Written request: Reproduce the lines from the line with "Select the small" to the line with "coord(36,261)", swapping "label" for "text" and leaving everything else unchanged.

Provided records:
* * *

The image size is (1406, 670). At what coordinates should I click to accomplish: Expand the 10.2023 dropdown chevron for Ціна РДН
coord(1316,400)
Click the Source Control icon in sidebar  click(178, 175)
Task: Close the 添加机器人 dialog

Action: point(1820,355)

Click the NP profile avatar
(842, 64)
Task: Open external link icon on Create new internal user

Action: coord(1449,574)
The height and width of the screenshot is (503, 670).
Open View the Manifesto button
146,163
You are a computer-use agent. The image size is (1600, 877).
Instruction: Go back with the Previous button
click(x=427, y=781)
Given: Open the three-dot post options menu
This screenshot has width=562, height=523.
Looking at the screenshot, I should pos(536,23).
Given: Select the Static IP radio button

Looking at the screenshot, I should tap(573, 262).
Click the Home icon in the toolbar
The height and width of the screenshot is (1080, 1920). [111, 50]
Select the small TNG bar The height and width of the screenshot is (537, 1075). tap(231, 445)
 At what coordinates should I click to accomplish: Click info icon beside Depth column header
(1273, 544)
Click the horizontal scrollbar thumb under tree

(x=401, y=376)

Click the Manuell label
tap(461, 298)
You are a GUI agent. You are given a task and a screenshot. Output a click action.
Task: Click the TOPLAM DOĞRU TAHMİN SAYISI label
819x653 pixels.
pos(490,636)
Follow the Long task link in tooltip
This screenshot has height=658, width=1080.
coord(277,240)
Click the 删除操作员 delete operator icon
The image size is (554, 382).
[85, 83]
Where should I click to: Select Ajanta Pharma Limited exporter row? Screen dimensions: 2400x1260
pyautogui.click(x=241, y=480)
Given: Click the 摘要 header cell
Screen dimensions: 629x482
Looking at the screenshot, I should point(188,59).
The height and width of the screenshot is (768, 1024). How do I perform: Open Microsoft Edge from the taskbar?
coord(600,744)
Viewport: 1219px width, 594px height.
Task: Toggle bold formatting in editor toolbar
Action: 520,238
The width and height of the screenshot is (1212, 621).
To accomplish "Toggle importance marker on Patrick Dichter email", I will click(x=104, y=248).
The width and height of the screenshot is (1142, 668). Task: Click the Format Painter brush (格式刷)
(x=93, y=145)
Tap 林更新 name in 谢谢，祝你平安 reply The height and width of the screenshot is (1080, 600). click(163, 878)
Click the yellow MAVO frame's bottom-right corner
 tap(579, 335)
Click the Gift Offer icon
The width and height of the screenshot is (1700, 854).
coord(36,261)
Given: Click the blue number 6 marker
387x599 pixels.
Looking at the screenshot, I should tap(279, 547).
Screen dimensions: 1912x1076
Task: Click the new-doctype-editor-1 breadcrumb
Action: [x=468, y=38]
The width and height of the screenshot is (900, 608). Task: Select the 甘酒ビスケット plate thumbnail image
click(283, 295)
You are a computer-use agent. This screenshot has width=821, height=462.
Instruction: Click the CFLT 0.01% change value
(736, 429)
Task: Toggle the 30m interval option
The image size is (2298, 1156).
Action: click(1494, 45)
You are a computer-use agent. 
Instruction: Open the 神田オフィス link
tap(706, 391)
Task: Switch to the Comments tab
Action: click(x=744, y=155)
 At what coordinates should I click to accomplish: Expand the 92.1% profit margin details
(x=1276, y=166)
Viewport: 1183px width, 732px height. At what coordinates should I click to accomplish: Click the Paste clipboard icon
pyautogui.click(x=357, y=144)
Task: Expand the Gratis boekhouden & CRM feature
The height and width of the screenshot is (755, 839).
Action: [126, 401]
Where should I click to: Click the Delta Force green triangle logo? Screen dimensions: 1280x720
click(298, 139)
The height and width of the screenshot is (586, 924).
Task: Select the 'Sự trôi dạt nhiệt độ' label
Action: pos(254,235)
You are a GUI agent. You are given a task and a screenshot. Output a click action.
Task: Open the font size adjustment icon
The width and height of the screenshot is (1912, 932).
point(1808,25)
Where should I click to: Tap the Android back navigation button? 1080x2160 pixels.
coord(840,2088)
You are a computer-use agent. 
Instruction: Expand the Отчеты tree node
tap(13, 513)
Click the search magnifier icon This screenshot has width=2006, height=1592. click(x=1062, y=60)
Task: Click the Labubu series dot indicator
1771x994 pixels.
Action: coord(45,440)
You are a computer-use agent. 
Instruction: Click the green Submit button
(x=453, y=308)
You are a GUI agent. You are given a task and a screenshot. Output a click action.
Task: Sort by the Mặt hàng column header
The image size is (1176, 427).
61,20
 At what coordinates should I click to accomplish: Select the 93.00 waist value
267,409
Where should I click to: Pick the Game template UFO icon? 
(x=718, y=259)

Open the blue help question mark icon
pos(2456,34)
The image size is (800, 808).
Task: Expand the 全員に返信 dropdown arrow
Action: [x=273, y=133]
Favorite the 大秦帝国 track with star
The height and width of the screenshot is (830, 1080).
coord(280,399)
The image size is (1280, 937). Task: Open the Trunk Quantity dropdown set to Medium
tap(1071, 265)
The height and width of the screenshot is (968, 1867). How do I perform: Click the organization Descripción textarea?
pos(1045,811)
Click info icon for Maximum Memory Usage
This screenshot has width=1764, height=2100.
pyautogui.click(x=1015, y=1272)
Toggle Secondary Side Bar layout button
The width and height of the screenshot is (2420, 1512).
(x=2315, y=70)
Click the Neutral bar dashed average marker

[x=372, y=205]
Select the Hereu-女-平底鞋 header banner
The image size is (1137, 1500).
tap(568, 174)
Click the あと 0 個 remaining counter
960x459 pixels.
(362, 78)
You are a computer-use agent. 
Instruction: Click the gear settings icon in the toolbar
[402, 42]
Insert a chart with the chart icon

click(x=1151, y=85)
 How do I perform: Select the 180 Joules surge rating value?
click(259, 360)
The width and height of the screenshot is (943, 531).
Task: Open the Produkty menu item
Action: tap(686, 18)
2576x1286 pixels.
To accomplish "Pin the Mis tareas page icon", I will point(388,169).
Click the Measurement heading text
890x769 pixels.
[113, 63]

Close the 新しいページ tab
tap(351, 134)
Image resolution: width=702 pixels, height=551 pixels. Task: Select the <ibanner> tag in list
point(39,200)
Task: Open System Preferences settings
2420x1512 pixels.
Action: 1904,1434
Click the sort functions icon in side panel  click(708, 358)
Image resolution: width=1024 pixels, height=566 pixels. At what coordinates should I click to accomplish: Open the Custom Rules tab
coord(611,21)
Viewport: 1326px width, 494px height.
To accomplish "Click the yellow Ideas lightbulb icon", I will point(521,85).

* * *

Final result:
Select the small TNG bar The height and width of the screenshot is (537, 1075). tap(231, 445)
 At what coordinates should I click to accomplish: Click info icon beside Depth column header
(1273, 544)
Click the horizontal scrollbar thumb under tree

(x=401, y=376)

Click the Manuell text
tap(461, 298)
You are a GUI agent. You are given a task and a screenshot. Output a click action.
Task: Click the TOPLAM DOĞRU TAHMİN SAYISI text
819x653 pixels.
pos(490,636)
Follow the Long task link in tooltip
This screenshot has height=658, width=1080.
coord(277,240)
Click the 删除操作员 delete operator icon
The image size is (554, 382).
[85, 83]
Where should I click to: Select Ajanta Pharma Limited exporter row? Screen dimensions: 2400x1260
pyautogui.click(x=241, y=480)
Given: Click the 摘要 header cell
Screen dimensions: 629x482
Looking at the screenshot, I should point(188,59).
The height and width of the screenshot is (768, 1024). How do I perform: Open Microsoft Edge from the taskbar?
coord(600,744)
Viewport: 1219px width, 594px height.
Task: Toggle bold formatting in editor toolbar
Action: 520,238
The width and height of the screenshot is (1212, 621).
To accomplish "Toggle importance marker on Patrick Dichter email", I will click(x=104, y=248).
The width and height of the screenshot is (1142, 668). Task: Click the Format Painter brush (格式刷)
(x=93, y=145)
Tap 林更新 name in 谢谢，祝你平安 reply The height and width of the screenshot is (1080, 600). click(163, 878)
Click the yellow MAVO frame's bottom-right corner
 tap(579, 335)
Click the Gift Offer icon
The width and height of the screenshot is (1700, 854).
coord(36,261)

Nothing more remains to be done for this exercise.